The Reserve Bank of India (RBI) has prohibited organizations under its control from providing services to any individuals or companies whose activities are related to cryptocurrencies. Regulated RBI organizations were required to immediately stop providing services to any private individuals or companies dealing with virtual currencies. All institutions, including banks, were given no more than three months to break up relations with companies related to crypto.

India Upholds Crypto Ban

Later, the country's Supreme Court did not overturn the decision of the RBI to restrict the activities of companies associated with digital money. In September, the Indian Supreme Court was to hold a final hearing and render a verdict on the case of a ban on the participation of domestic banks in the cryptocurrency turnover. However, the final decision is delayed since only RBI answered the petition of cryptocurrency exchanges to revise the ban.

Therefore, the verdict is not rendered until now. Twitter account Crypto Kanoon oversees the regulation of the market in the country.

In late September, one of the largest trading platforms in India announced the suspension of all operations due to the fact that the government banned banks and other financial organizations to work with companies associated with digital money. A large Indian cryptocurrency exchange Zebpay suspended work. Representatives of the company explained that the platform could not continue to work due to the fact that all local banks refused to cooperate with it.

“Despite regulatory and banking problems along our journey, we continued to look for solutions as we did not want India to miss the bus of digital assets that power the public blockchain. However, the recent past has been extremely difficult. The curb on bank accounts has crippled our, and our customer’s, ability to transact business meaningfully. At this point, we are unable to find a reasonable way to conduct the cryptocurrency exchange business,” stated in Zebpay.

The company added that all unfinished transactions will be closed, and funds credited to customer accounts. The exchange will work as an electronic wallet - users will be able to replenish their account and withdraw money. Zebpay was forced to suspend its work due to the new rules that the Reserve Bank of India had previously introduced. The regulator has banned all local financial organizations from working with companies associated with digital money.

At the same time, more and more crypto exchanges in India are announcing the return of the possibility of depositing funds in a local fiat currency (INR) and its withdrawal, despite the ban on the service of crypto platforms by banks. On September 12, Koinex exchange announced the return of deposits and withdrawal to INR through its P2P system. Another crypto platform, Coindelta, announced the resumption of support for INR on August 31. Before this, the Giottus exchange also bypassed the ban of the Central Bank.

The three aforementioned exchanges use their own P2P service for making deposits and withdrawals in Indian rupees. There are also several other exchanges with similar P2P services that allow users to buy cryptocurrencies and receive cash in INR. For example, Wazirx has recently celebrated its six-month anniversary of the launch of a P2P service.

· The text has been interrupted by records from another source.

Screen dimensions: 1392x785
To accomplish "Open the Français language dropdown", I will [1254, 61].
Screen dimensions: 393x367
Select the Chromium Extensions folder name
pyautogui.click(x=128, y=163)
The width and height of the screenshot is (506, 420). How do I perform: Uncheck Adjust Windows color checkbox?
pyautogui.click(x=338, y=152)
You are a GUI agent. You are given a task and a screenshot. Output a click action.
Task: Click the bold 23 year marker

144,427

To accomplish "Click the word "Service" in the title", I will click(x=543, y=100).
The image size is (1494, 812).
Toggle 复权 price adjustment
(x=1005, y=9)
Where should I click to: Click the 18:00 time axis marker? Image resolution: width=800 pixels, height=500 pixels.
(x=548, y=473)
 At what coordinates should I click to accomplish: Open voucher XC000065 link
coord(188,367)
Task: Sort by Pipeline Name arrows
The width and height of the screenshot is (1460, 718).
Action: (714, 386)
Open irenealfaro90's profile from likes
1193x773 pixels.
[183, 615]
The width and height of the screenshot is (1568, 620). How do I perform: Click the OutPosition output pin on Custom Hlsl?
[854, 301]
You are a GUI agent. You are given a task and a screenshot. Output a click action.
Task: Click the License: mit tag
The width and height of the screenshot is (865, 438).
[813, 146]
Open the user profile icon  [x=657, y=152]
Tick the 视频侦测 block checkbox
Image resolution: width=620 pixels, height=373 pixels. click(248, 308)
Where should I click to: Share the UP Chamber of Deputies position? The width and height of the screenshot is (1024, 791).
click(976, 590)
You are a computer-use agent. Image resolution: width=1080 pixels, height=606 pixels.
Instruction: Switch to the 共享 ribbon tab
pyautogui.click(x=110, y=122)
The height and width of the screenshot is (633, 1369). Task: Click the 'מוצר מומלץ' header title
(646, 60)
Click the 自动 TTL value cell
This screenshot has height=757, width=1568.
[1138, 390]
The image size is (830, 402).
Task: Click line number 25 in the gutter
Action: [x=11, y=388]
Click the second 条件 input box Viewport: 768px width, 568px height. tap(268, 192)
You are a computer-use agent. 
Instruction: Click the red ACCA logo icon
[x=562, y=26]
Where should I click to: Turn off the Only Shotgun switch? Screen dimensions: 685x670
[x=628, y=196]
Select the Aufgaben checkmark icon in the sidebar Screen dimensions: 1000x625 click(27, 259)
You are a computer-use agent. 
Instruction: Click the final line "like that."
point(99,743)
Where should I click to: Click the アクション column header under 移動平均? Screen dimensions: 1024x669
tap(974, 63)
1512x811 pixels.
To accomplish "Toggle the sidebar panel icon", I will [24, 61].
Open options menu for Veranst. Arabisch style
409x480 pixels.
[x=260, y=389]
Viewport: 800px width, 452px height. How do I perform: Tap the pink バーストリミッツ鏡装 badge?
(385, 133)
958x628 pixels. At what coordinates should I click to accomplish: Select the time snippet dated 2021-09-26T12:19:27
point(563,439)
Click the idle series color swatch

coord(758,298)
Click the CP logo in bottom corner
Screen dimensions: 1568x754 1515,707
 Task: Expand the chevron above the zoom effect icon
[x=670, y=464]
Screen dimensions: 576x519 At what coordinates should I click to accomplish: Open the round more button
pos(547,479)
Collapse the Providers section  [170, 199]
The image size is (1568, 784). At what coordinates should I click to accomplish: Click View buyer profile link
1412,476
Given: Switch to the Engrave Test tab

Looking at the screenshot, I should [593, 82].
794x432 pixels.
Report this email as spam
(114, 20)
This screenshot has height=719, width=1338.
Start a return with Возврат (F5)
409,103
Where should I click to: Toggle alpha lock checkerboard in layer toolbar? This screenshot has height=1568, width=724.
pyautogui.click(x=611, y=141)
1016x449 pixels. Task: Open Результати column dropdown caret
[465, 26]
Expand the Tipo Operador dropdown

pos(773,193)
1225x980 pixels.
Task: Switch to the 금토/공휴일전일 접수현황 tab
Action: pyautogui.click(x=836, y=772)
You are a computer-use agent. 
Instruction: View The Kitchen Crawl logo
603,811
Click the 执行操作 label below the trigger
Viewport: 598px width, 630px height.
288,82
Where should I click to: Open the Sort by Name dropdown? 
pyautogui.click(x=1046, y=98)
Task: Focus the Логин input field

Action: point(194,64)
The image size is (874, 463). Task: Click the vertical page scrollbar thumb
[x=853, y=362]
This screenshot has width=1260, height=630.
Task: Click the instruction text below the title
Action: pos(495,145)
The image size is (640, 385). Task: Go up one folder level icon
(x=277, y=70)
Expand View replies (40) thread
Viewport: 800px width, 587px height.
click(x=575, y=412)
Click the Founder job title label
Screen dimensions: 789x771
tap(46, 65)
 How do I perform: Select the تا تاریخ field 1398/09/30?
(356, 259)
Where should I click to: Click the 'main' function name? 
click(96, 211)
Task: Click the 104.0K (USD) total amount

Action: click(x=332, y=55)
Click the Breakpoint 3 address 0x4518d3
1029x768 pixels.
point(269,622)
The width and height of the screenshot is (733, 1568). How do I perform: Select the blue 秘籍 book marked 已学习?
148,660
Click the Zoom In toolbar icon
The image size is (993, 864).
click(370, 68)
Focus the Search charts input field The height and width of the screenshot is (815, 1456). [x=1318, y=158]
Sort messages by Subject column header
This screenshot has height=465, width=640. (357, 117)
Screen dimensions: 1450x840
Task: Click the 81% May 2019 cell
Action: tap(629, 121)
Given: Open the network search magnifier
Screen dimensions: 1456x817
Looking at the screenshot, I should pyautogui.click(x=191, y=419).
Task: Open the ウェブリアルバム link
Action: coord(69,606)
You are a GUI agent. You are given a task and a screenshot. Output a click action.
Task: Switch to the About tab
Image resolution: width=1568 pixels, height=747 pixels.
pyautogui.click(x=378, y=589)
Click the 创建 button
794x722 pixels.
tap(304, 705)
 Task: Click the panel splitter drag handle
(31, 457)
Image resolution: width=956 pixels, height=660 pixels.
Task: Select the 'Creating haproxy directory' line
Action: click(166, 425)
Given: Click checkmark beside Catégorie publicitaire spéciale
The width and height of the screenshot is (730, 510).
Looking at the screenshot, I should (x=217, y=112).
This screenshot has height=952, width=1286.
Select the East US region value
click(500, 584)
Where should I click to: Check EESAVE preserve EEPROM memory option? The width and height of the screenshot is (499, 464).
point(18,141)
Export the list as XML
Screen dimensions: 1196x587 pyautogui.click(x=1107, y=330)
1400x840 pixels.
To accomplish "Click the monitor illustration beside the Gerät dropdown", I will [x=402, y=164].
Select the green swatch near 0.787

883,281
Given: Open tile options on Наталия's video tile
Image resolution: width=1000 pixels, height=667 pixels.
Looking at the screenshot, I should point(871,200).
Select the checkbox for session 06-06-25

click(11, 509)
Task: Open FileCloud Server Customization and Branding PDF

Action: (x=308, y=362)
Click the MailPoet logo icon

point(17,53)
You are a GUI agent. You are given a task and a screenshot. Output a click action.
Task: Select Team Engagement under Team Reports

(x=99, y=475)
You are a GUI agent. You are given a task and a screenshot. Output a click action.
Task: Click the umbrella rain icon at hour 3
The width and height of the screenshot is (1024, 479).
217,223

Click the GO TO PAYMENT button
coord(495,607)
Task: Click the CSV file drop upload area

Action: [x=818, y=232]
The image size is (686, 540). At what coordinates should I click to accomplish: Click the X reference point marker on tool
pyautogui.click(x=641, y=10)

India's Ruling Party Accused of Bitcoin Scam

India is also actively fighting crypto fraud. New Delhi police detained Asif Ashraf Malkani, behind a multi-million dollar fraudulent scheme called KashhCoin (KASHH). For several months, Malkani was hiding in different cities across the country. KashhCoin was launched in 2016, and the following year a grand presentation event was held with the participation of many Bollywood celebrities. Then the cryptocurrency peaked at $0.048, but later fell to $0.00017.

Then Malkani and his team held several marketing events throughout India and Nepal, promising 1-2% of their income daily. After they attracted millions of U.S. dollars, the group stole investor funds. The investigation began at the end of 2017 when one of the victims reported a loss of $20,000 and then many other investors followed suit.